Functional annotation and enrichment analysis

We used BLAST to combine the obtained sequence of non-redundant transcripts with NR (NCBI non-redundant protein sequences database), Nt (http://www.ncbi.nlm.nih.gov), SwissProt (http://www.ebi.ac). uk/swissprot), GO (http://www.geneontology.org), KOG (https://mycocosm.jgi.doe.gov/ help/kogbrowser.jsf), Pfam (http://pfam.xfam.org/) and KEGG (http://www.genome.jp/kegg) databases, to get annotation information for the transcript. The results of enrichment analysis were visualized by the enrichplot and ggplot2 packages.
○ ○ ○
- **TASKS TO PERFORM**
a - From the functional annotation excerpt, echo the words between "Functional annotation and" and "and ggplot2 packages.", inclusive.
b - Condense the paragraph of the functional annotation excerpt that opens with "We used BLAST" into a short list that keeps its main facts.

- **SUPPLIED MATERIAL**
○ ○ ○
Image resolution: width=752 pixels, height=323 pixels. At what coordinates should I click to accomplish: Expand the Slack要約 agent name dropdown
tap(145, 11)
○ ○ ○
- **YOUR RESPONSES**
a -
Functional annotation and enrichment analysis

We used BLAST to combine the obtained sequence of non-redundant transcripts with NR (NCBI non-redundant protein sequences database), Nt (http://www.ncbi.nlm.nih.gov), SwissProt (http://www.ebi.ac). uk/swissprot), GO (http://www.geneontology.org), KOG (https://mycocosm.jgi.doe.gov/ help/kogbrowser.jsf), Pfam (http://pfam.xfam.org/) and KEGG (http://www.genome.jp/kegg) databases, to get annotation information for the transcript. The results of enrichment analysis were visualized by the enrichplot and ggplot2 packages.

b -
- BLAST was used to combine the non-redundant transcript sequences with the NR, Nt, SwissProt, GO, KOG, Pfam and KEGG databases to get annotation information for the transcripts.
- Enrichment analysis results were visualized with the enrichplot and ggplot2 packages.